The school improved its student retention rate from 57.5 percent in the fall of 2014 to 62 percent in the new evaluation. The improved performance will result in an additional $764,000 in state funding this year.

Here is the performance funding breakdown for all 28 colleges in 2018-2019, showing total funding (with state funding in the parentheses):

--- Eastern Florida State College: $2.2 million ($1.1 million)

--- Broward College: $4.45 million ($2.2 million)

--- College of Central Florida: $1.1 million ($536,000)

--- Chipola College $984,000 ($704,000)

--- Daytona State College: $2.48 million ($1.24 million)

--- Florida SouthWestern State College: $1.56 million ($780,000)

--- Florida State College at Jacksonville: $3.8 million ($1.9 million)

--- Florida Keys Community College: $179,000

--- Gulf Coast State College: $554,000

--- Hillsborough Community College: $1.7 million

--- Indian River State College: $2.5 million ($1.26 million)

--- Florida Gateway College: $673,000 ($336,000)

--- Lake Sumter State College: $719,000 ($359,000)

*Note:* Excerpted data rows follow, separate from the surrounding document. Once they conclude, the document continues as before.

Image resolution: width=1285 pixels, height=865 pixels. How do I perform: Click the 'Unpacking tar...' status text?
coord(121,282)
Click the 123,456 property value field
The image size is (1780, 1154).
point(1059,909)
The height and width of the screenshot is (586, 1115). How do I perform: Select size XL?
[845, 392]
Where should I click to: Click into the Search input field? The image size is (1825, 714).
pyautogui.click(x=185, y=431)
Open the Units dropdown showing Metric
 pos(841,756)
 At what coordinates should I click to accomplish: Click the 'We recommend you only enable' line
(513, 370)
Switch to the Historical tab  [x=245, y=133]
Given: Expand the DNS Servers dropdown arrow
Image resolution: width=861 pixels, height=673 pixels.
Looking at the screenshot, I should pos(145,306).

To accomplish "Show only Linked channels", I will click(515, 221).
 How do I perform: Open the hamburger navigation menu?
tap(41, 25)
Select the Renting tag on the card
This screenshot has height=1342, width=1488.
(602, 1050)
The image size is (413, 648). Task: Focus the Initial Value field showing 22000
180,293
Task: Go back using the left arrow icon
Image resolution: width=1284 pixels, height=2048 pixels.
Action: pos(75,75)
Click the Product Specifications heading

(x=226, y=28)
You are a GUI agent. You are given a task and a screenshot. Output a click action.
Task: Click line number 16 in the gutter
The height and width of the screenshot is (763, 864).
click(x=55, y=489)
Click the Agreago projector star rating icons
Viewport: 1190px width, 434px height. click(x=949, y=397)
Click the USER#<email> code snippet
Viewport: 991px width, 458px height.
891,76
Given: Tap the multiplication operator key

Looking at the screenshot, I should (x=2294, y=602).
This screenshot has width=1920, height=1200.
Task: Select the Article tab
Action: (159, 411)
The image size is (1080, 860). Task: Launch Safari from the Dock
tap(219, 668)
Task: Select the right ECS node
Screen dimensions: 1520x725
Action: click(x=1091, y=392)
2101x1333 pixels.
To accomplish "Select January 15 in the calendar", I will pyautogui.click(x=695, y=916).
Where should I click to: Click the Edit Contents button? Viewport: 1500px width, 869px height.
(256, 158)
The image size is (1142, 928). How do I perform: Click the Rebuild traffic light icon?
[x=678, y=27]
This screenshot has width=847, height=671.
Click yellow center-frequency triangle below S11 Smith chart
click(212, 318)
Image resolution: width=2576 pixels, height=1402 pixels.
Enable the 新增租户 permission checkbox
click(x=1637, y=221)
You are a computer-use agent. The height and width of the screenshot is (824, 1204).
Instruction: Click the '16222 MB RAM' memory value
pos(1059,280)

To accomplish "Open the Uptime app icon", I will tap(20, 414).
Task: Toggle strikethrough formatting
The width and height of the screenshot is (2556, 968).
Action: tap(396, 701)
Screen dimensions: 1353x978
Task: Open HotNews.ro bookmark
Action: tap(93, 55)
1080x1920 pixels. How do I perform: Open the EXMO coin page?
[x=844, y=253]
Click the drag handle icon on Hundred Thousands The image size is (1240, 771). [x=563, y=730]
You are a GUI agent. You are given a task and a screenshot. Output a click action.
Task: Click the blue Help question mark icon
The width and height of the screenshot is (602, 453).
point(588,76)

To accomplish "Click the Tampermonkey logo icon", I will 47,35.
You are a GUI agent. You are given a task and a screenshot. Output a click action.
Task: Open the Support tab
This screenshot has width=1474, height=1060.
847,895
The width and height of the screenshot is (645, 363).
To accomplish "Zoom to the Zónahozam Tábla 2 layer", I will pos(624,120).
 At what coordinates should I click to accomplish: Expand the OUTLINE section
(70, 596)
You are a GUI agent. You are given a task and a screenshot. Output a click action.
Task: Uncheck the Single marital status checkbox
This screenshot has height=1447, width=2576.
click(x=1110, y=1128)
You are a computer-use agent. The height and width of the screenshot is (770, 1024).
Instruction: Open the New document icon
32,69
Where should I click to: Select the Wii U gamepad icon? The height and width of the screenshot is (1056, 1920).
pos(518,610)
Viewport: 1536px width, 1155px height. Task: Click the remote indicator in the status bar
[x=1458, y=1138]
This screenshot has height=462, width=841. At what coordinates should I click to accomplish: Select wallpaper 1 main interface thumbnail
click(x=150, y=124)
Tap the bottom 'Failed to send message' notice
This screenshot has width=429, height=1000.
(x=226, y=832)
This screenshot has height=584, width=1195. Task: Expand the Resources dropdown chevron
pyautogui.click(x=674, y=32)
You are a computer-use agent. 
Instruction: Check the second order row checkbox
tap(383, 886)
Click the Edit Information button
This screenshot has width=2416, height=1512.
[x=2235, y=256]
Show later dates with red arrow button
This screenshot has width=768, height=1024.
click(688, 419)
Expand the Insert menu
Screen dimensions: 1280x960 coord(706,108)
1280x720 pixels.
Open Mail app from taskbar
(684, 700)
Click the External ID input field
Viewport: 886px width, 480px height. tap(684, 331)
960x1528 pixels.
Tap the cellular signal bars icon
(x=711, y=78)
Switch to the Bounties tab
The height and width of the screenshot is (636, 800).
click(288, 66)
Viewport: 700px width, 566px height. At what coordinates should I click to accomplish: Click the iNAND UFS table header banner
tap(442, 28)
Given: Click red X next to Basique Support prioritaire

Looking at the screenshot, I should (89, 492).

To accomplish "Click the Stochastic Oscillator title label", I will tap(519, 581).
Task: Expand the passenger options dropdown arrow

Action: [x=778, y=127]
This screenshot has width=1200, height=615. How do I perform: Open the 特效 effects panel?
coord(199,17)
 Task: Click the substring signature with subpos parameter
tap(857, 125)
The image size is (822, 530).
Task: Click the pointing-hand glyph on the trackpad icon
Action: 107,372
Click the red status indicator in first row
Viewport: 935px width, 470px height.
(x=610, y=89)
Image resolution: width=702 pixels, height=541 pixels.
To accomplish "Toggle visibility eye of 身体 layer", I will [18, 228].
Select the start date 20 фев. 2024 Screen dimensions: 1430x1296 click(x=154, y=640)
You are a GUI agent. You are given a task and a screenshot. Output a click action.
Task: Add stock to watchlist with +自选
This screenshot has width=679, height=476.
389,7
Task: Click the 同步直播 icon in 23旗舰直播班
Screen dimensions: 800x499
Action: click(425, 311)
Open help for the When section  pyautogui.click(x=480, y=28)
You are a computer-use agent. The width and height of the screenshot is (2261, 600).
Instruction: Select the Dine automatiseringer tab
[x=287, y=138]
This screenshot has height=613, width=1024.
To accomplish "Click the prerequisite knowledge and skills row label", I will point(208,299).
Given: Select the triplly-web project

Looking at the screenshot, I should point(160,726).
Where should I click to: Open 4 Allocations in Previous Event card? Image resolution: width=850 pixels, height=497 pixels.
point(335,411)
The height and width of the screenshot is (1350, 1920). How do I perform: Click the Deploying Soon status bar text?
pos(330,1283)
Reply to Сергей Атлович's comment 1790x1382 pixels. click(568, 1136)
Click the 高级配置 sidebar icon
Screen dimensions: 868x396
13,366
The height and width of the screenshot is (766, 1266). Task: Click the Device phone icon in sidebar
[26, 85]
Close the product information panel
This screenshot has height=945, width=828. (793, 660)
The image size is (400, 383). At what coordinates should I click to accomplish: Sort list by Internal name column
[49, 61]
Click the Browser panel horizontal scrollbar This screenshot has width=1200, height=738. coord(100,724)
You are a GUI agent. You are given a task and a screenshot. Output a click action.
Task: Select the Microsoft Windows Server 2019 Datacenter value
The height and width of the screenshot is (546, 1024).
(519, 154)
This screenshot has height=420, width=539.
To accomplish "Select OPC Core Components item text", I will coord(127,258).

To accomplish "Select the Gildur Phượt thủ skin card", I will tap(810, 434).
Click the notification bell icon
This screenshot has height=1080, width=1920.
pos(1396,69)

--- State College of Florida, Manatee?Sarasota: $1.26 million ($628,000)

--- Miami Dade College: $4.34 million

--- North Florida Community College: $394,000 ($197,000)

--- Northwest Florida State College: $956,000 ($478,000)

--- Palm Beach State College: $3.1 million ($1.53 million)

--- Pasco?Hernando State College: $1.6 million ($799,000)

--- Pensacola State College: $904,000

--- Polk State College: $1.53 million ($764,000)

--- St. Johns River State College: $990,000 ($495,000)

--- St. Petersburg College: $3.5 million: ($1.76 million)

--- Santa Fe College: $3.98 million: ($2.85 million)

--- Seminole State College of Florida: $3.99 million ($2.86 million)

--- South Florida State College: $1.4 million ($1 million)

--- Tallahassee Community College: $1.6 million ($805,000)

--- Valencia College: $7.56 million ($5.4 million)


I'm sick of my money subsidizing "fat lumps of running blubber" on college football fields !

This funding appears to be for State Colleges, schools that were formerly known as community colleges. I don't think any of these schools even have a football team.

Why are so many taxpayer dollars going to Universities, when we are already funding them through students? The Universities should not be subsidized but should work to improve the product to win more students. Make the Market fund the good schools only, and let the bad ones die. Funding Universities is a disincentive to improve and rewards mediocrity.

These are not universities. These are state colleges. Formerly known as community colleges. They need the funding to survive and offer a college education at an affordable price to people in local communities.

You would think someone claiming to be the "Republican Conscience" would know that, wouldn't you? Chuckle, chuckle, chuckle.